Pakistan Today

Imran Khan on war path

PML-N is digging its own grave with its lack of interest in parliamentary politics

 

Imran Khan has decided to beard the PML-N’s lion in its den in Punjab. Despite rising temperatures Khan continues to pull the crowds. The PTI’s public meeting in Sialkot was as large as the earlier two gatherings and is now to be followed by a fourth one in Bahawalpur. Meanwhile the party continues with its sideshow of weekly protests outside the office of the Election Commission of Pakistan in Islamabad, demanding a new, more independent and powerful Election Commission. That hundreds of workers including women activists are forcing their way to the venue every Friday past concertina wire barriers and police barricades indicates the coming of age of the PTI jiyalas. The so called “burger class” is successfully going through its baptism of fire.

Imran Khan thrives on the lack of performance by the PML-N government. While it would be unjust to pass a verdict on the basis on one year’s performance, the large attendance at every meeting indicates the level of public frustration with the government’s performance. Among other things, the PML-N’s concept of development has failed to enthuse the general public. New roads and flyovers and introduction of metro buses or metro trains fail to capture the imagination of those suffering on a daily basis from unending power shortages, inflation and unemployment. What is more the PML-N has now to pay for some of its own pre-election hypes like breaking the begging bowl and bringing back black money hoarded in Swiss banks.

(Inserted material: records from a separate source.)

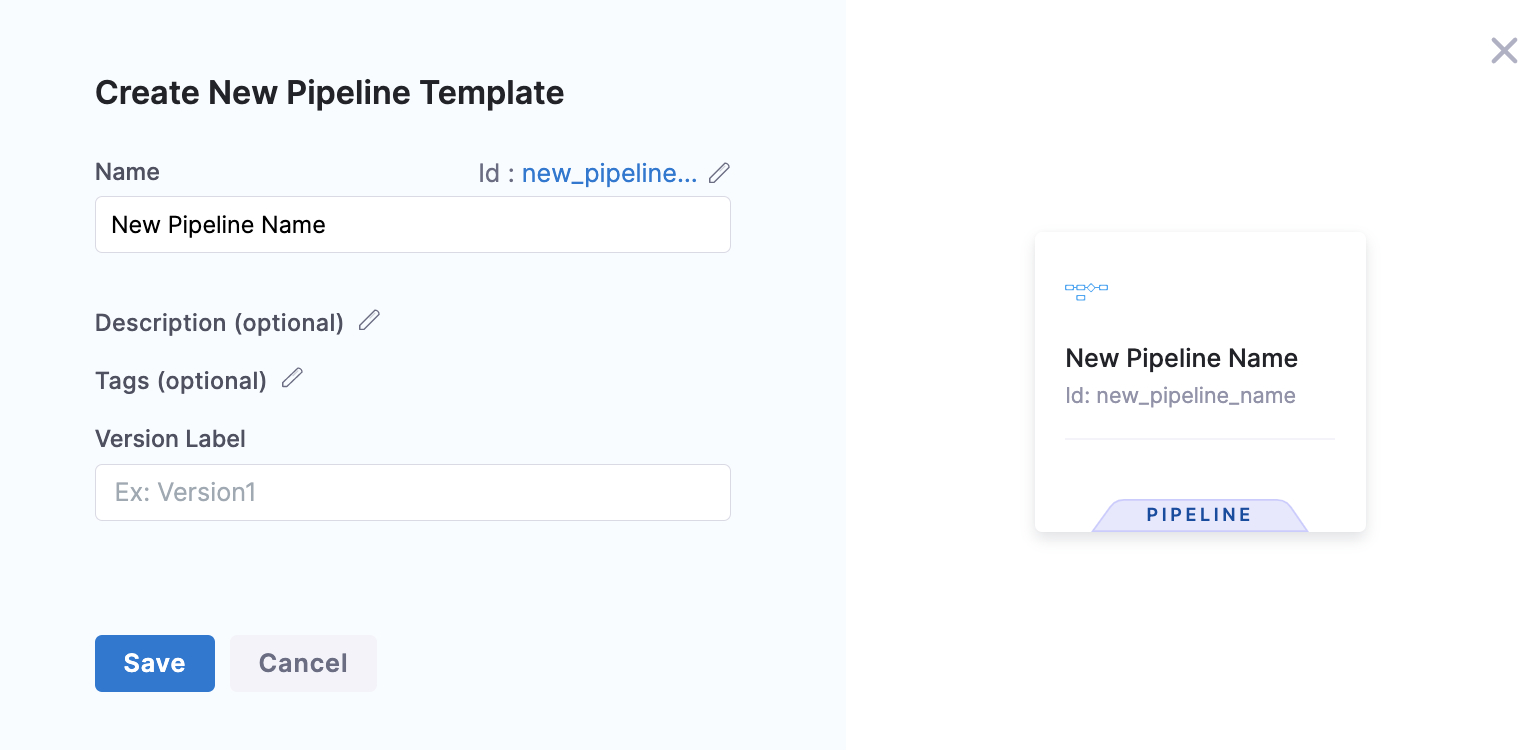Focus the Name input field
The width and height of the screenshot is (1534, 750).
pyautogui.click(x=413, y=224)
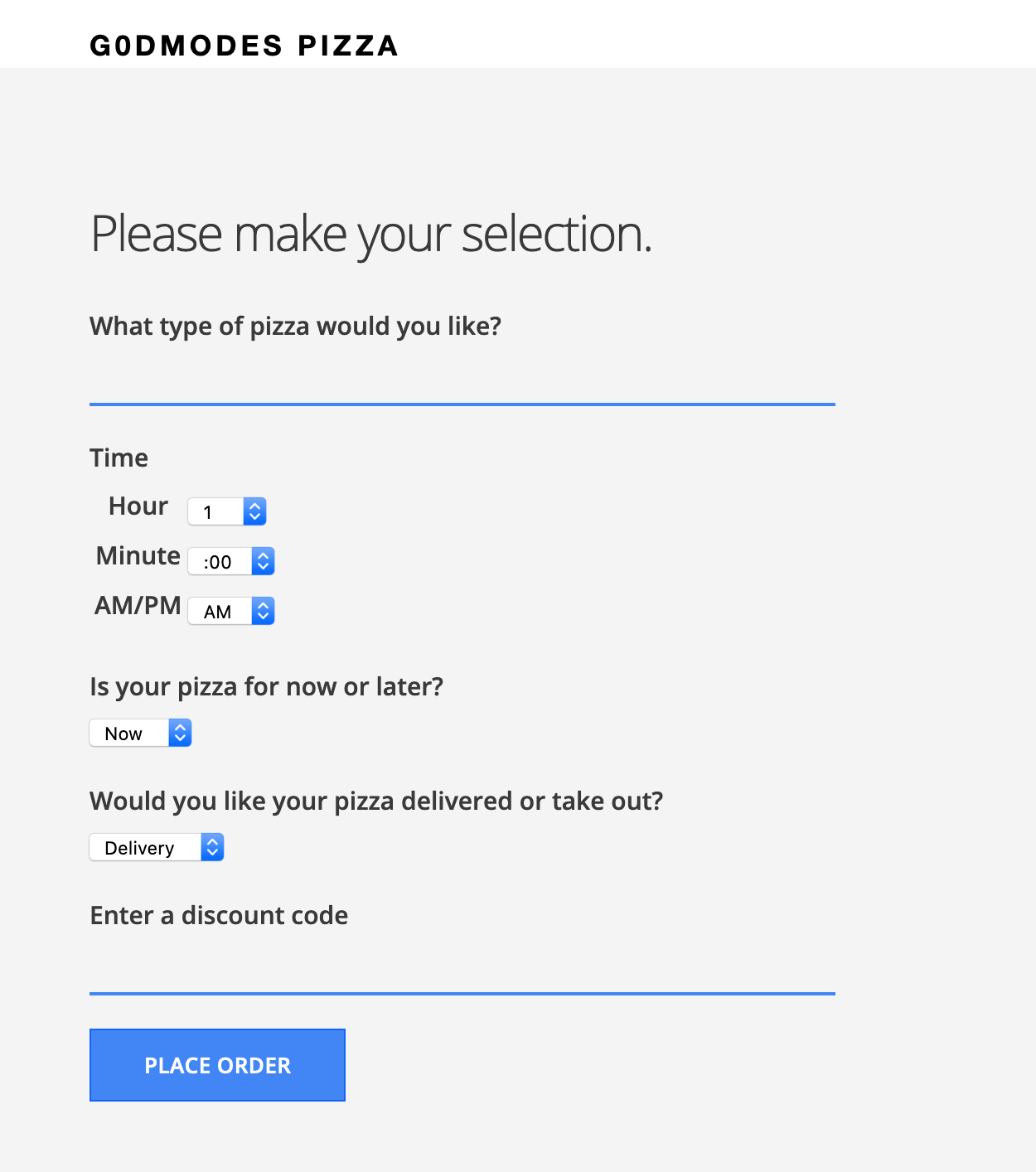Click the 'Enter a discount code' label
The image size is (1036, 1172).
(x=218, y=915)
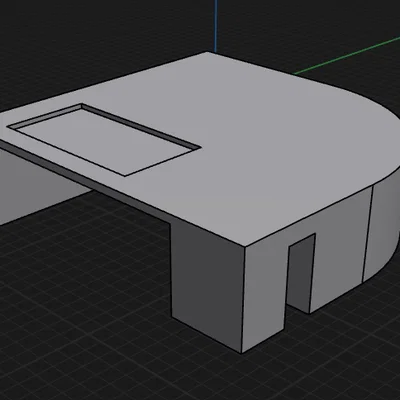Click empty grid floor in front of model
Image resolution: width=400 pixels, height=400 pixels.
pyautogui.click(x=100, y=317)
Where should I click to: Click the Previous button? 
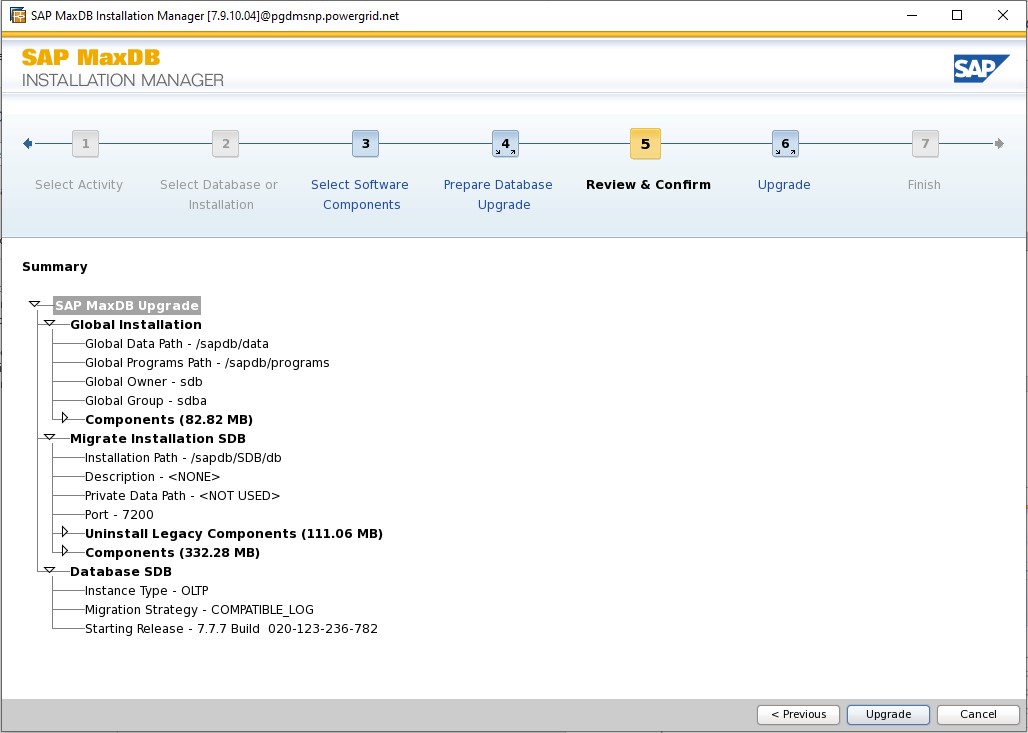[798, 714]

Imran Khan has dissociated himself from the phony calls for protests by PAT and PML-Q. He has also assured that his party’s ongoing campaign did not pose any threat to democracy. Also that he stands by the constitution. It is unusual, however, for a party with the third largest representation in the National Assembly, and which also rules a province, to take recourse to public protests to get its grievances redressed. While Imran Khan does not have any experience of parliamentary politics, he has a number of old timers like Javed Hashmi and Shah Mahmud Qureshi who could have made a better use of the forum to resolve the issues that roil the PTI. To a considerable extent, the PML-N is responsible for the trend to bypass the Parliament. A perception has taken shape that like the 1990s Nawaz Sharif continues to rely on informal processes of decision making which had in the past turned the cabinet and parliament virtually into nonentities. Unless the prime minister gives due importance to the two constitutional entities, more parliamentary components might be forced to take recourse to agitational politics, thus paving the way for mid-term polls.